The Nokia E70 is a candybar/fold keyboard-type smartphone from the Eseries range, announced in October 2005 and released in May 2006. There are two models of this phone, the E70-1 for the world market with tri-band (900, 1800, 1900 MHz) GSM and UMTS, and the E70-2 for the Americas with tri-band (850, 1800, 1900 MHz) GSM and EDGE packet data capability. Both models use the S60 platform 3rd Edition on top of Symbian OS version 9.1.

The E70 is the business version/successor to the Nokia 6800 series (6800, 6810, 6820 and 6822).

Key features 
 Screen resolution: 352 × 416
 Processor speed: 220 MHz
 45 MB RAM, about 22 MB available
 Multimedia Messaging v1.2
 Push to talk
 Java MIDP 2.0
 Web Browser for S60
 POP3, IMAP4, SMTP E-mail
 SIP client for VoIP calls
 WiFi (802.11b/g) with WEP/WPA
 Bluetooth with up to six concurrent connections (though only one can be a headset).

 Speaker-independent voice calls and commands
 Speech synthesis mode for visually impaired
 Mini QWERTY fold-out keyboard
 Polyphonic tones and MP3 playback
 35×42 mm display
 Vibrating alert
 HF speakerphone
 Offline mode
 117 × 53 × 22 mm (4.61 × 2.09 × 0.87 in)
 1.01 W/kg (type RM-10), 0.90 W/kg (type RM-24) SAR-Rating

The Nokia E70 is aimed at the high-end professional market.
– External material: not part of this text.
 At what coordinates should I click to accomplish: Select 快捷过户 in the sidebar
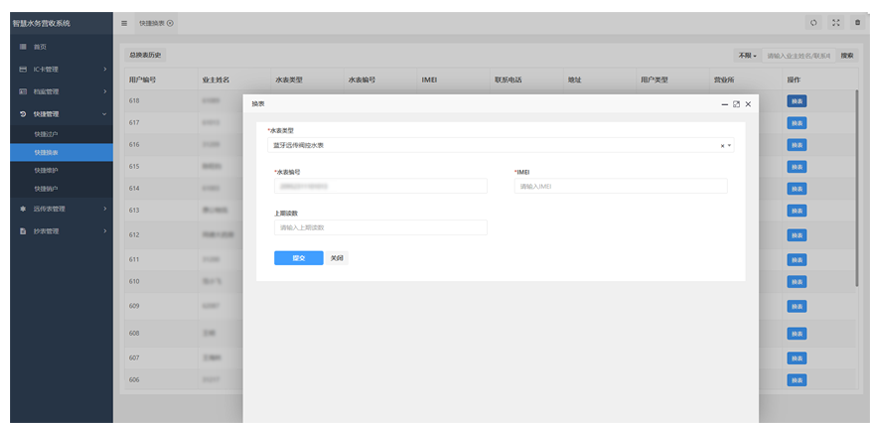[x=46, y=133]
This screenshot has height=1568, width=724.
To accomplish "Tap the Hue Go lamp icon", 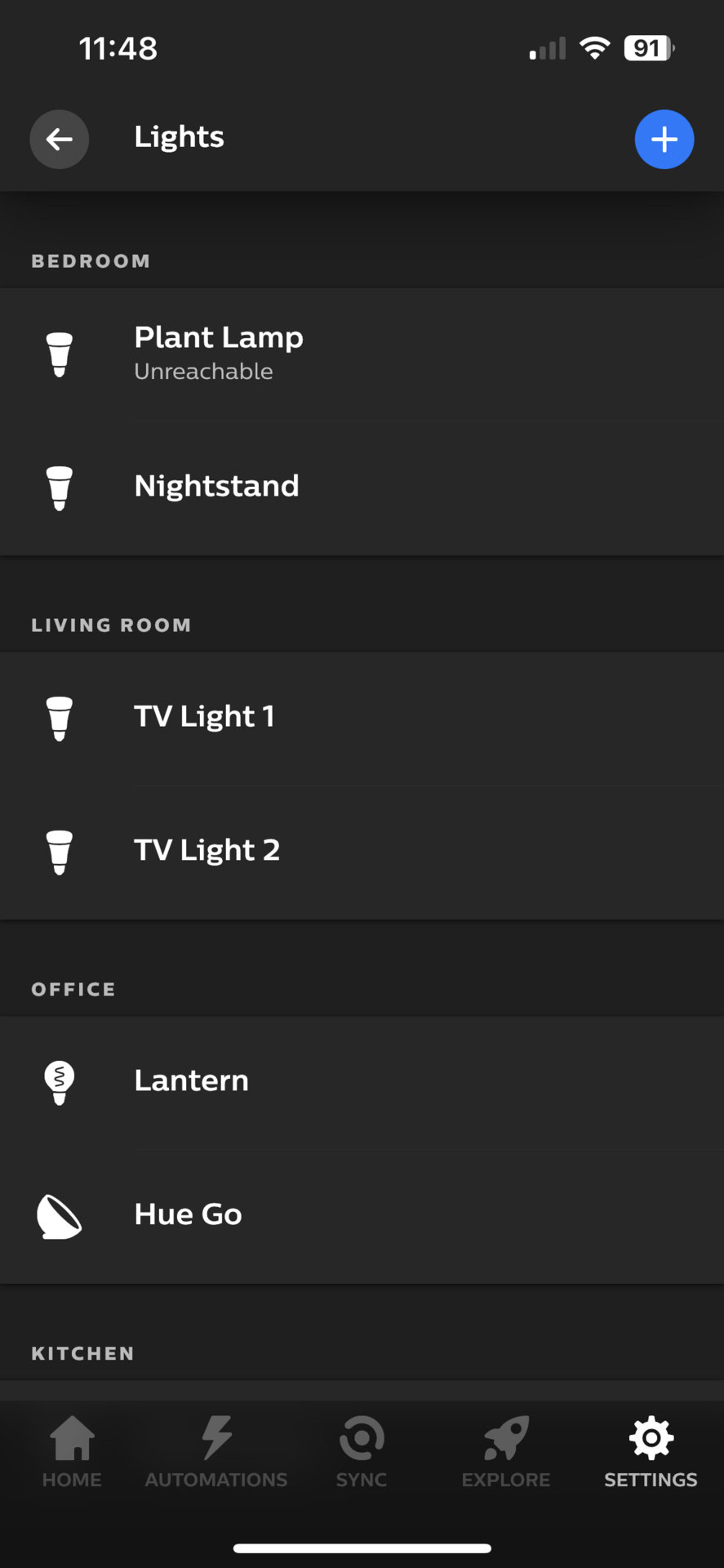I will pyautogui.click(x=60, y=1216).
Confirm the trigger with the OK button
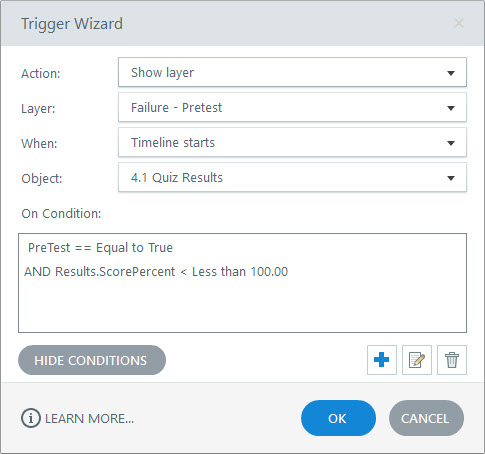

The 16 million color screen has a 352 × 416 pixel (totalling 146,432 pixels) resolution, and the E70 is capable of GSM, WiFi and Bluetooth connectivity. The SIP VoIP functionality will currently not work through a firewall or most router configurations. Nokia has made a statement that they are working on implementing STUN (originally planned for 2006 but only available for E70-1 as of April 2012), TURN and ICE (also planned for 2007 but not available as of June 2008).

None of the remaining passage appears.